Now in a pair where USD is the base currency ie USD/CHF,
1 unit = $1 therefore 100 000 units (1 lot) = $100 000.

The margin or deposit required to open a trade in this case
is dependant upon the leverage which your brokr will allow.

At Oanda the highest allowed leverage is 50:1,
therefore $100 000/50 = $2 000 must be deposited to open
a 1 lot trade where the pip value is $8.80/pip.

If you substitute a different leverage say 20:1, the deposit is higher,
$5 000, if 100:1, lower, $1 000. The pip value though always stays
the same.

So lot size/ leverage amount = Margin used (or deposit required) to open a trade.

All this is worked out for you in the market order window at Oanda,
just substitute different unit values then watch the numbers change.

When the EUR is the base currency the calculation is
100 000 x Eur/Usd exchange rate, expressed in USD.

When the GBP is the base currency the calculation is
100 000 x Gbp/Usd exchange rate, expressed in USD.

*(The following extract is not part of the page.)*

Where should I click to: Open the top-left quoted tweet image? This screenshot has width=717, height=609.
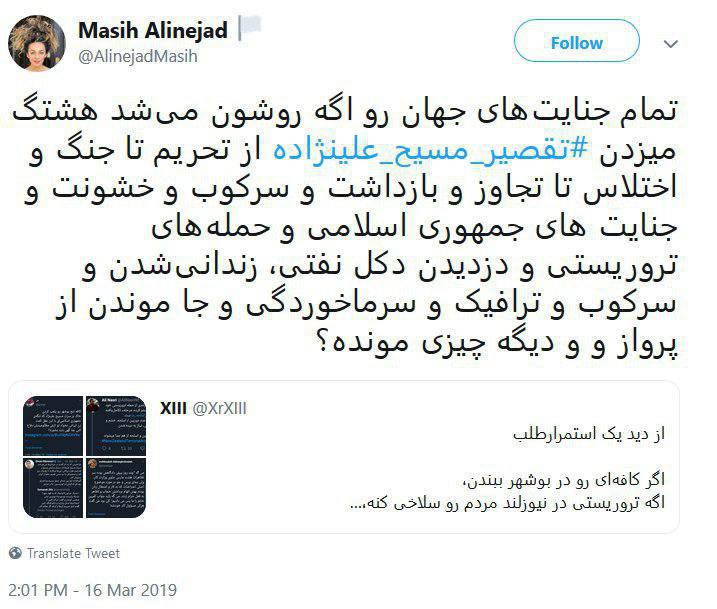coord(53,426)
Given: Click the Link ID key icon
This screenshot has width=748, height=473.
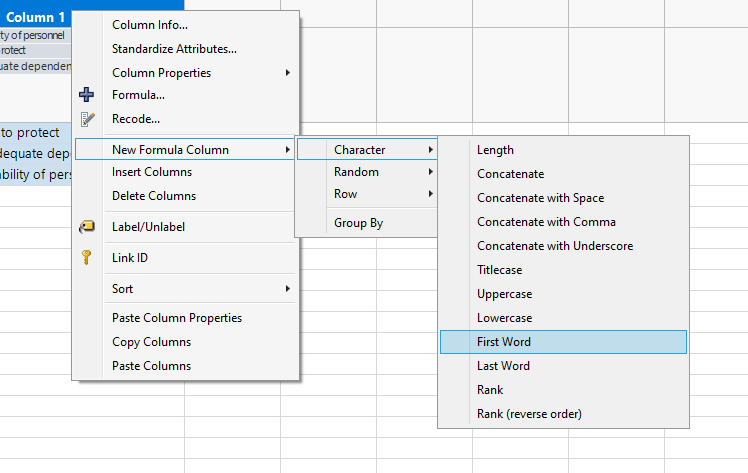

To make it simple for you to start with a new account and still you are not really fully understanding of the combination of lot and the leverage .
Just open the account with $300 euros and select 50:1 margin ( If have amout $1000 , should be more reliable and you can set lot of 10,000 to earn $1 for 1 pips movement) . Since with oanda you can open position with any amout . Just proceed with amout of 5000 in the lot size . For to increase amount , you need to proceed with first trade in order to accumulating pips . Ok , i give you one idea is to select your first pair select that pair with lower spread and that pair currently on the move in the a very long uptrend or downtrend. You select this pair and then analysis the 3 hour chart , set bolinger band , rsi , slow stochastic , ema ( when on the cross ) , macd to downtrend or uptrend. when all indicator showed overbought on uptrend or downtrend , enter your position accordingly with a stop loss at the overbought territory.